Resource-Specific Variations

  • Onshore fields in the Middle East decline at <2% per year.
  • Smaller European offshore fields drop at >15% annually.
  • Shale and tight oil wells plunge over 35% in the first year and another 15% in the second without reinvestment.

This trend highlights supply-side pressures, with long development timelines (up to 20 years from licensing to production) amplifying risks of future shortages.

How Will This Affect India?

Supply and Price Risks

With existing fields declining, disruptions in key suppliers (e.g., Middle East, Russia) increase import costs.

India's crude import bill already exceeds $120 billion annually, and faster shale/offshore depletions could exacerbate volatility, pushing retail fuel prices higher and fueling inflation.

Energy Security Threats

Over 85% crude and 45% gas import dependency leaves India exposed to geopolitical tensions (e.g., Red Sea disruptions) and production delays.

The IEA warns that without new global projects, supply gaps could emerge in the 2030s-2040s, straining India's 5 million barrels per day (mb/d) consumption, projected to rise with economic growth.

Economic Ripple Effects

Higher energy costs could widen the current account deficit, deter manufacturing investments, hinder net-zero emissions by the 2070 goal, and targets under the Paris Agreement.

Events, like the 2022 Russia-Ukraine conflict, demonstrated how such shocks can add to inflation.

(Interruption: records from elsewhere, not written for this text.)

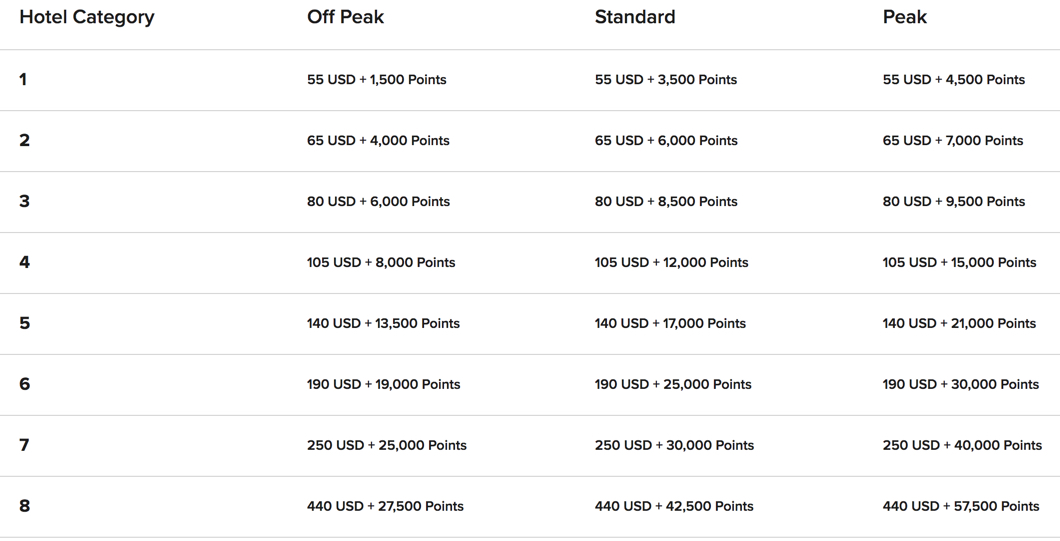This screenshot has height=541, width=1060.
Task: Click the Off Peak column header
Action: 345,17
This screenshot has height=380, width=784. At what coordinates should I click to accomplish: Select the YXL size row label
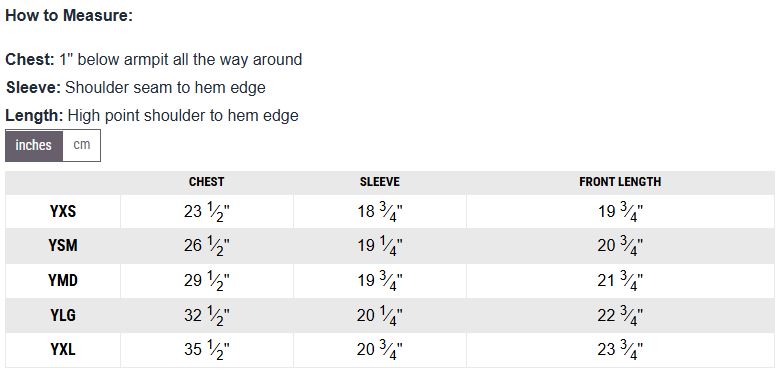point(63,350)
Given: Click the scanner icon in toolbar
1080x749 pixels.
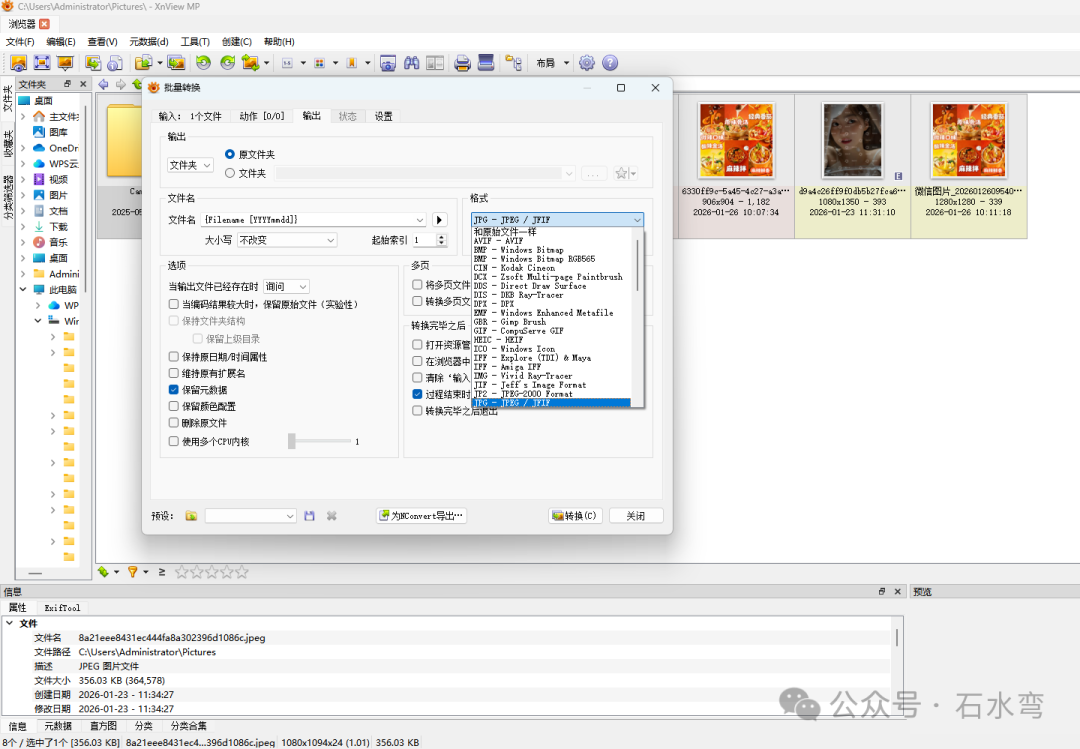Looking at the screenshot, I should pyautogui.click(x=486, y=63).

What are the Challenges for India?

High Import Dependence

Sourcing 85%+ of needs from volatile regions limits bargaining power and exposes USA sanctions (Over Russia oil Import) and West Asia conflicts.

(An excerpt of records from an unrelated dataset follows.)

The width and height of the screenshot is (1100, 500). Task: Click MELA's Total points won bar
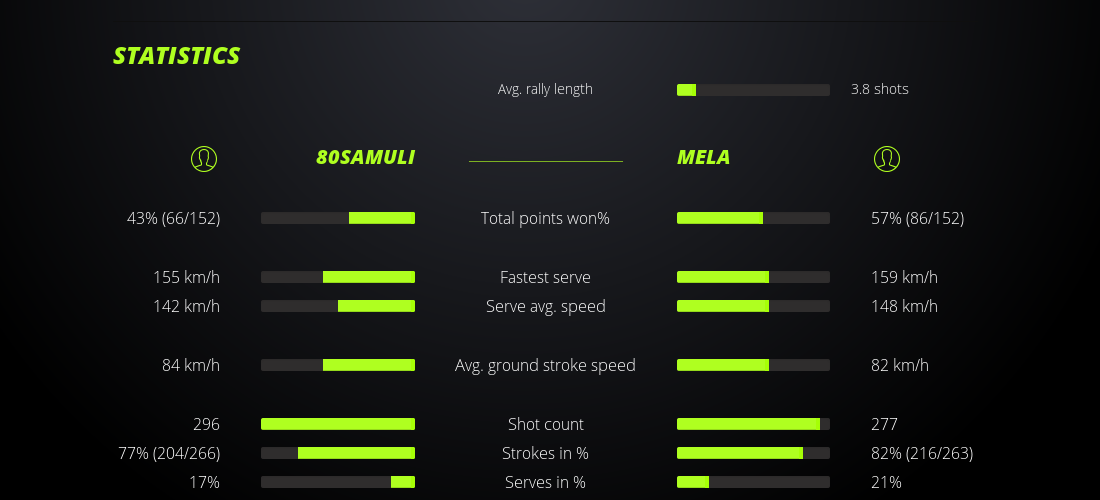point(753,218)
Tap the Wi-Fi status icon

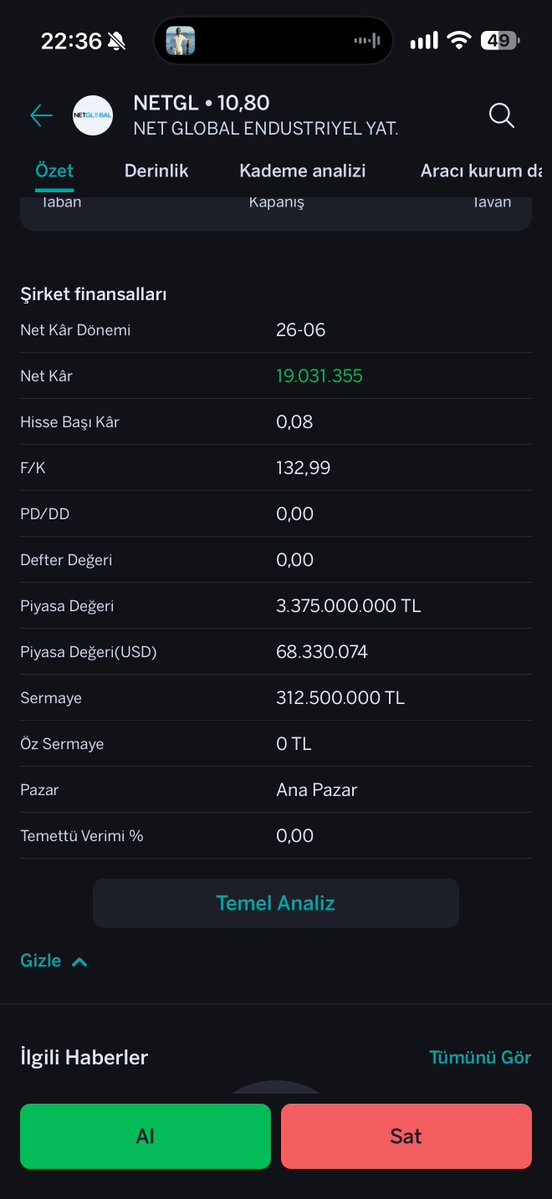pos(459,41)
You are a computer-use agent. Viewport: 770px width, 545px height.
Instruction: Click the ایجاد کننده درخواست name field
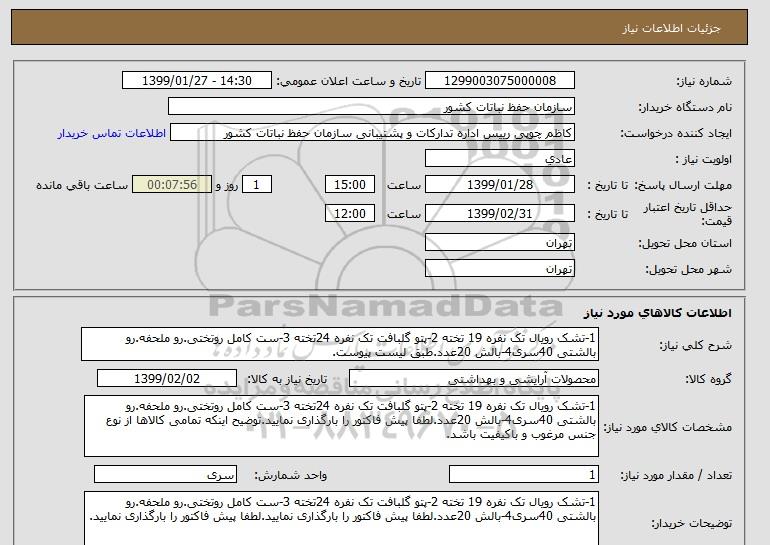click(387, 133)
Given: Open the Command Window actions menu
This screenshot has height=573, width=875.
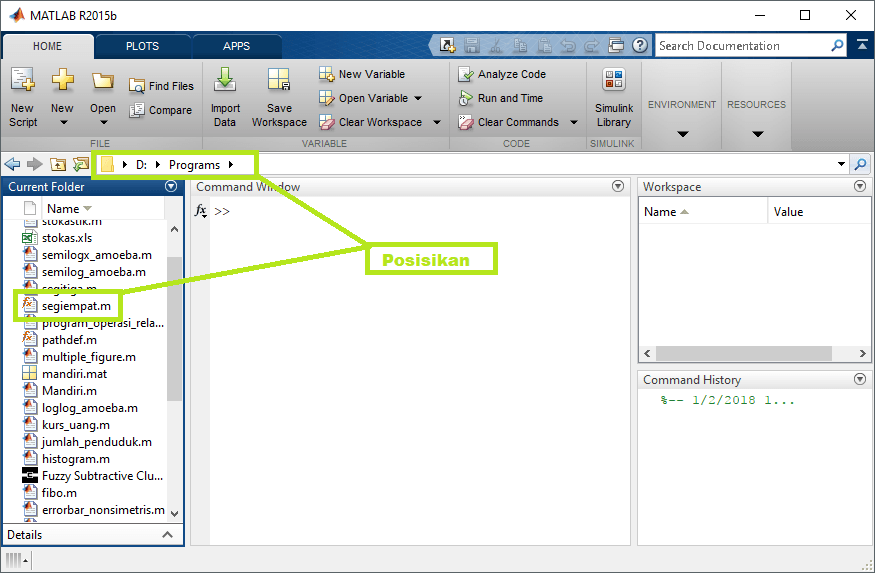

Domestic Exploration Barriers

Regulatory delays, environmental clearances, and low success rates hinder output growth. India's production is 540,000 bpd, a fraction of demand.

Investment Gaps

Upstream funding is constrained by global capital shifts to renewables; In 2024, global investment in energy and gas supply fell by 28%. (Source: World Investment Report 2025)

Geopolitical and Climate Risks

Strict global emission norms (eg. EU's Carbon Border Adjustment Mechanism) could restrict exports of India's refining surplus, while climate events disrupt supply chains.

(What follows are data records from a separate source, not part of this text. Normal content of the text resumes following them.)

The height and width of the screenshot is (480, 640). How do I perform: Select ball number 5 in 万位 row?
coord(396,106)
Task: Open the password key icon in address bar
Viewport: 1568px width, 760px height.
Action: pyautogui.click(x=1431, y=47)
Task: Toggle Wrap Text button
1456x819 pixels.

What Opportunities this Crisis Present for India?

Domestic Resource Push

Reviving auctions under OALP (Open Acreage Licensing Policy) could unlock more output from untapped basins like KG Basin, reducing imports. Expand Strategic Petroleum Reserves to manage short term supply gaps. 

Policy and Tech Reforms

Implement AI-driven predictive analytics for demand forecasting and ease-of-doing-business in upstream sectors.

Renewable Acceleration

Leverage 500 GW non-fossil target by 2030; solar/wind costs have fallen 80% since 2010, to enable import savings.

Green Tech Leadership

Opportunities in biofuels (20% ethanol blending by 2025) and green hydrogen (5 MT production target by 2030) position India as an exporter.

Diversify Sources

Negotiate long-term contracts with diverse suppliers (e.g., Africa/US) and integrate with International North–South Transport Corridor (INSTC) for faster logistics.

Expanding Liquefied natural gas (LNG) ties with West Asia/Australia and biofuels from Brazil could evade risks.

Global Partnerships: SCO/Quad collaborations for supply chain resilience, G20 advocacy for equitable transitions, push for WTO-compliant subsidies in clean tech to enhance India's voice in energy governance.

Conclusion

IEA’s warning highlights India’s energy vulnerability but also a chance to secure Viksit Bharat 2047 through resilient fossil strategies, clean energy transitions, and strategic autonomy in a multipolar world.

Source: DOWNTOEARTH

PRACTICE QUESTION

Q. The accelerating decline in global oil and gas fields poses significant risks to India's energy security. Critically analyze. 150 words

Frequently Asked Questions (FAQs)

Global oil and gas fields are depleting faster due to reliance on shale and offshore resources, which have higher natural decline rates than conventional fields.

Without fresh investments, global oil production could drop by 5.5 million barrels per day annually, and natural gas by 270 billion cubic meters each year.

Rising import bills and price shocks can strain fiscal health, increase inflation, and affect industrial competitiveness without energy diversification.